Task description — Could you print every entry below exactly as given?

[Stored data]
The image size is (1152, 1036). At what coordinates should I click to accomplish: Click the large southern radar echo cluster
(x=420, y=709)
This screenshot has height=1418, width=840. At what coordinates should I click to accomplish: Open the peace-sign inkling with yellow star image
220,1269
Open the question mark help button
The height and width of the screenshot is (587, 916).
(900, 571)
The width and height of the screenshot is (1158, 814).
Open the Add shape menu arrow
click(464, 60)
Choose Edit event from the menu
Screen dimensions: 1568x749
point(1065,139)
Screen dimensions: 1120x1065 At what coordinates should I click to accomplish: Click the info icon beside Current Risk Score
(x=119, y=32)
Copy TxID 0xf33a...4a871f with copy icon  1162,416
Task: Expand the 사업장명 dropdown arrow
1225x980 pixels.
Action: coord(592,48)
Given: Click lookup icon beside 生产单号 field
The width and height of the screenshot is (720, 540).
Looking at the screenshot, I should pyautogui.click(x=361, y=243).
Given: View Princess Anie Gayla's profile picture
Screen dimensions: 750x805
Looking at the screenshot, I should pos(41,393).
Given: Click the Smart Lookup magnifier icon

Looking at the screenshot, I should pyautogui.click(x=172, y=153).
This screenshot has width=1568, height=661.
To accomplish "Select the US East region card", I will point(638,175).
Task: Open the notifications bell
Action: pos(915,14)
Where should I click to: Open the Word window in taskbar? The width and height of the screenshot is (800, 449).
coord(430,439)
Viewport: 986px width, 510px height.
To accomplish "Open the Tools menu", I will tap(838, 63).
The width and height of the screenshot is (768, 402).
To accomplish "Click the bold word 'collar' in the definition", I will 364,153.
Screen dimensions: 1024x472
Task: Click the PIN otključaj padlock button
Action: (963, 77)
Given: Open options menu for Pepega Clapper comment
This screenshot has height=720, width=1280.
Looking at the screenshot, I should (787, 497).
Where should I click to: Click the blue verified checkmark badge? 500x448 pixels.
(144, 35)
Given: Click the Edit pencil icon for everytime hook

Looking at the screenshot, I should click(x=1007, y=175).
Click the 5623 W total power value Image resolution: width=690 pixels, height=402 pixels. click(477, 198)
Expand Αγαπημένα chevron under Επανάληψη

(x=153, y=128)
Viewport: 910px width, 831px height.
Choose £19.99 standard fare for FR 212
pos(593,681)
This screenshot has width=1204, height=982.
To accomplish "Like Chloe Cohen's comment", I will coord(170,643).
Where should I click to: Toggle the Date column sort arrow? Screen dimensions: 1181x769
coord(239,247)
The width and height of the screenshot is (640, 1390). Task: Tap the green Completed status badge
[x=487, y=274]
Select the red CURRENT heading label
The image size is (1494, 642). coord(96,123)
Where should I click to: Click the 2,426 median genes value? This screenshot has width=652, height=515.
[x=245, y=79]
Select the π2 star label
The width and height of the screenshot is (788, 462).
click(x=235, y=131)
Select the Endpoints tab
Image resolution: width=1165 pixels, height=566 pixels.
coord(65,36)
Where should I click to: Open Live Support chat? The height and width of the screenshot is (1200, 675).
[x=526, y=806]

Exercise output —
The image size is (1152, 1036). At what coordinates should I click to accomplish: Click the large southern radar echo cluster
(x=420, y=709)
This screenshot has height=1418, width=840. At what coordinates should I click to accomplish: Open the peace-sign inkling with yellow star image
220,1269
Open the question mark help button
The height and width of the screenshot is (587, 916).
(900, 571)
The width and height of the screenshot is (1158, 814).
Open the Add shape menu arrow
click(464, 60)
Choose Edit event from the menu
Screen dimensions: 1568x749
point(1065,139)
Screen dimensions: 1120x1065 At what coordinates should I click to accomplish: Click the info icon beside Current Risk Score
(x=119, y=32)
Copy TxID 0xf33a...4a871f with copy icon  1162,416
Task: Expand the 사업장명 dropdown arrow
1225x980 pixels.
Action: coord(592,48)
Given: Click lookup icon beside 生产单号 field
The width and height of the screenshot is (720, 540).
Looking at the screenshot, I should pyautogui.click(x=361, y=243).
Given: View Princess Anie Gayla's profile picture
Screen dimensions: 750x805
Looking at the screenshot, I should pos(41,393).
Given: Click the Smart Lookup magnifier icon

Looking at the screenshot, I should pyautogui.click(x=172, y=153).
This screenshot has width=1568, height=661.
To accomplish "Select the US East region card", I will point(638,175).
Task: Open the notifications bell
Action: pos(915,14)
Where should I click to: Open the Word window in taskbar? The width and height of the screenshot is (800, 449).
coord(430,439)
Viewport: 986px width, 510px height.
To accomplish "Open the Tools menu", I will tap(838, 63).
The width and height of the screenshot is (768, 402).
To accomplish "Click the bold word 'collar' in the definition", I will 364,153.
Screen dimensions: 1024x472
Task: Click the PIN otključaj padlock button
Action: (963, 77)
Given: Open options menu for Pepega Clapper comment
This screenshot has height=720, width=1280.
Looking at the screenshot, I should (787, 497).
Where should I click to: Click the blue verified checkmark badge? 500x448 pixels.
(144, 35)
Given: Click the Edit pencil icon for everytime hook

Looking at the screenshot, I should click(x=1007, y=175).
Click the 5623 W total power value Image resolution: width=690 pixels, height=402 pixels. click(477, 198)
Expand Αγαπημένα chevron under Επανάληψη

(x=153, y=128)
Viewport: 910px width, 831px height.
Choose £19.99 standard fare for FR 212
pos(593,681)
This screenshot has width=1204, height=982.
To accomplish "Like Chloe Cohen's comment", I will coord(170,643).
Where should I click to: Toggle the Date column sort arrow? Screen dimensions: 1181x769
coord(239,247)
The width and height of the screenshot is (640, 1390). Task: Tap the green Completed status badge
[x=487, y=274]
Select the red CURRENT heading label
The image size is (1494, 642). coord(96,123)
Where should I click to: Click the 2,426 median genes value? This screenshot has width=652, height=515.
[x=245, y=79]
Select the π2 star label
The width and height of the screenshot is (788, 462).
click(x=235, y=131)
Select the Endpoints tab
Image resolution: width=1165 pixels, height=566 pixels.
coord(65,36)
Where should I click to: Open Live Support chat? The height and width of the screenshot is (1200, 675).
[x=526, y=806]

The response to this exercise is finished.